### Entries shown ###

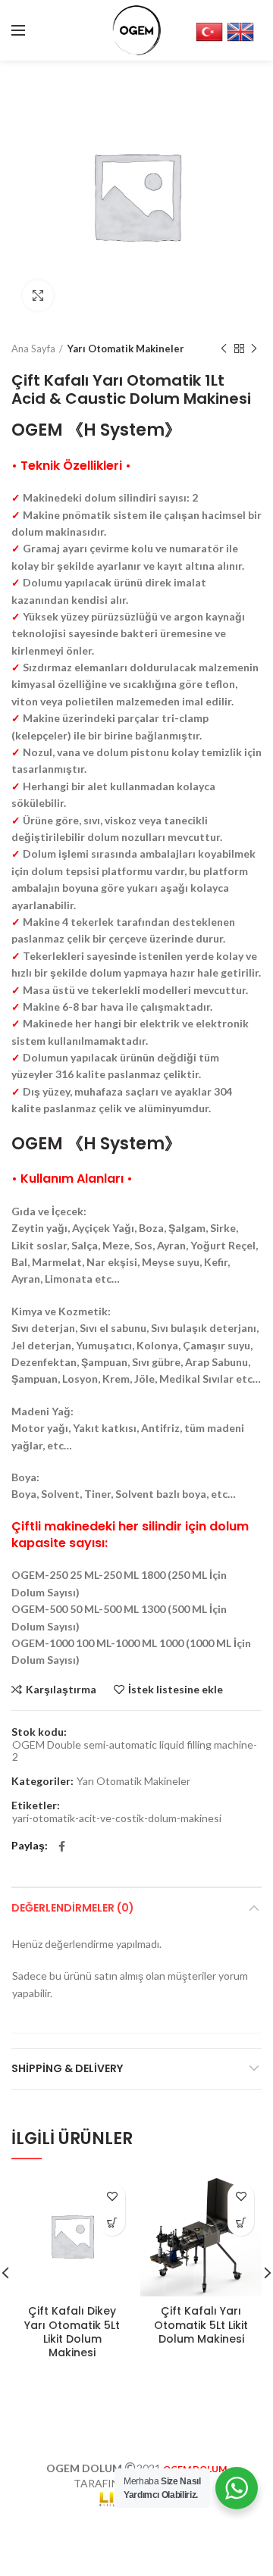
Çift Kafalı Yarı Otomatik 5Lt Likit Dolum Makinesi (201, 2325)
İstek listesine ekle (175, 1689)
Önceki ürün (223, 348)
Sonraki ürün (254, 348)
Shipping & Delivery (67, 2068)
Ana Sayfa (33, 348)
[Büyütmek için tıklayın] (38, 295)
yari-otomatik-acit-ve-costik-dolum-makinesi (116, 1818)
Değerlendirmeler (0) (72, 1907)
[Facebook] (62, 1846)
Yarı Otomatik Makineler (125, 348)
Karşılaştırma (61, 1689)
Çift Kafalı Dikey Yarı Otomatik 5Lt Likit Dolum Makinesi (72, 2331)
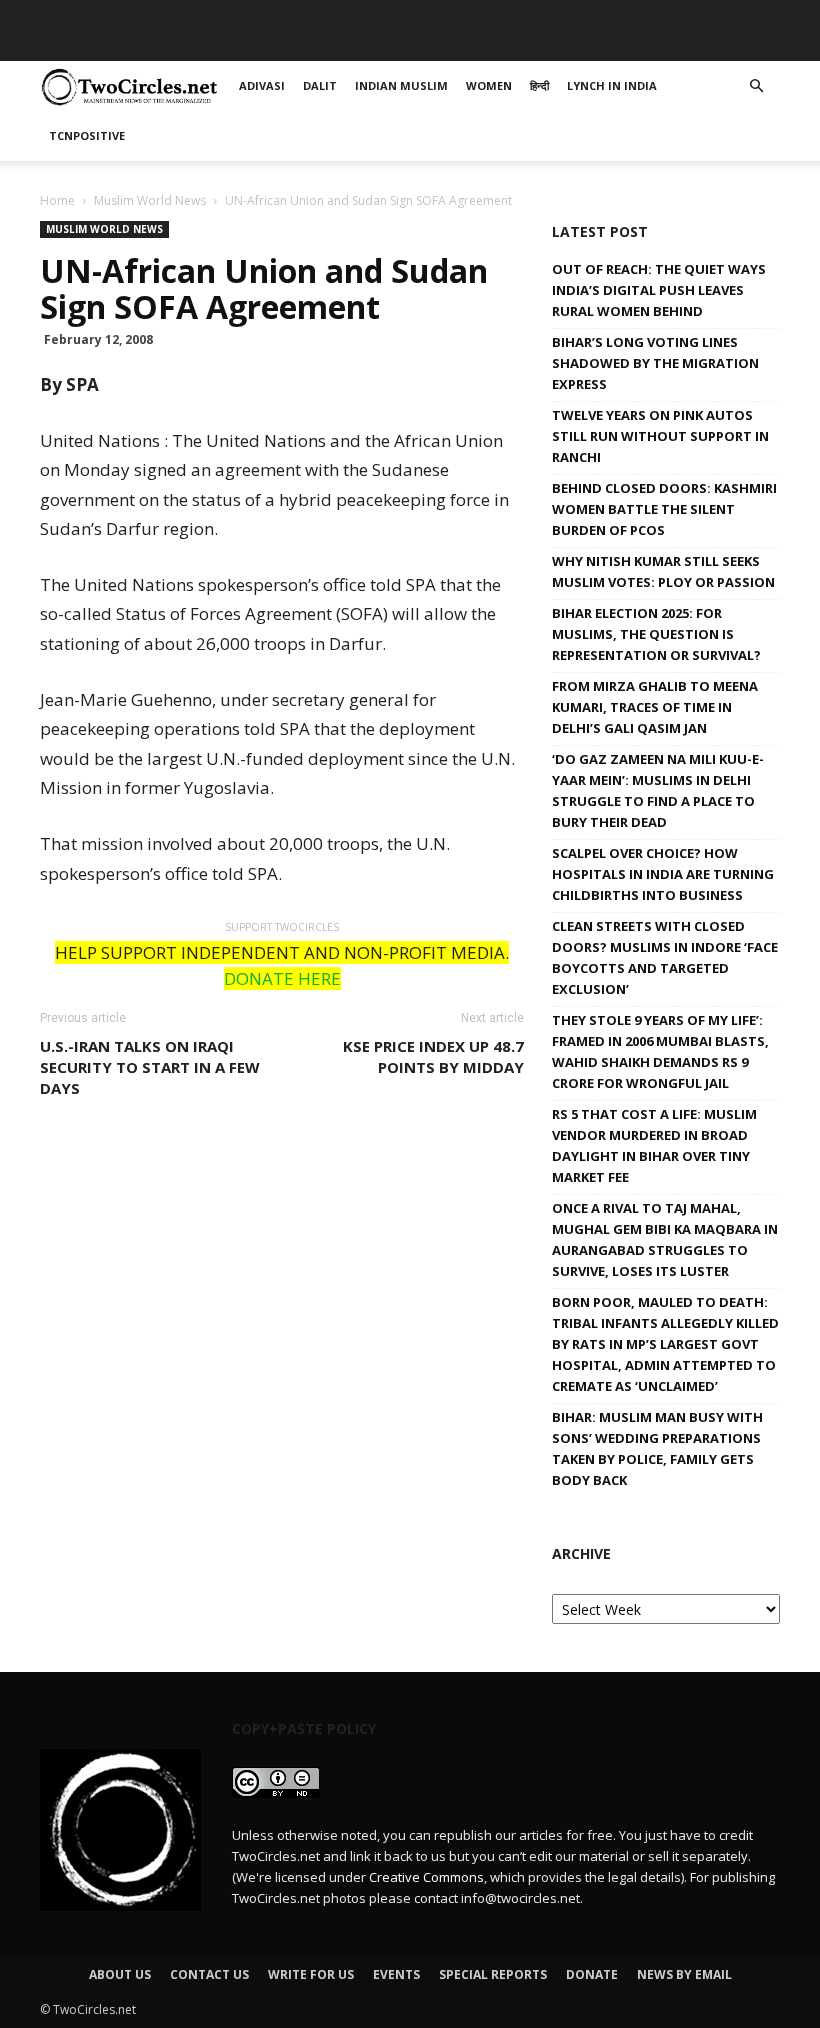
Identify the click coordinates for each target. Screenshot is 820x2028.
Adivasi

###

* _Activity_:
Repeat word for word, and nothing more, the lines between the line containing "Ana Sayfa (33, 348)" and the last line of the records above, inclusive, without pictures.

* _Problem solution_:
Ana Sayfa (33, 348)
[Büyütmek için tıklayın] (38, 295)
yari-otomatik-acit-ve-costik-dolum-makinesi (116, 1818)
Değerlendirmeler (0) (72, 1907)
[Facebook] (62, 1846)
Yarı Otomatik Makineler (125, 348)
Karşılaştırma (61, 1689)
Çift Kafalı Dikey Yarı Otomatik 5Lt Likit Dolum Makinesi (72, 2331)
Identify the click coordinates for each target. Screenshot is 820x2028.
Adivasi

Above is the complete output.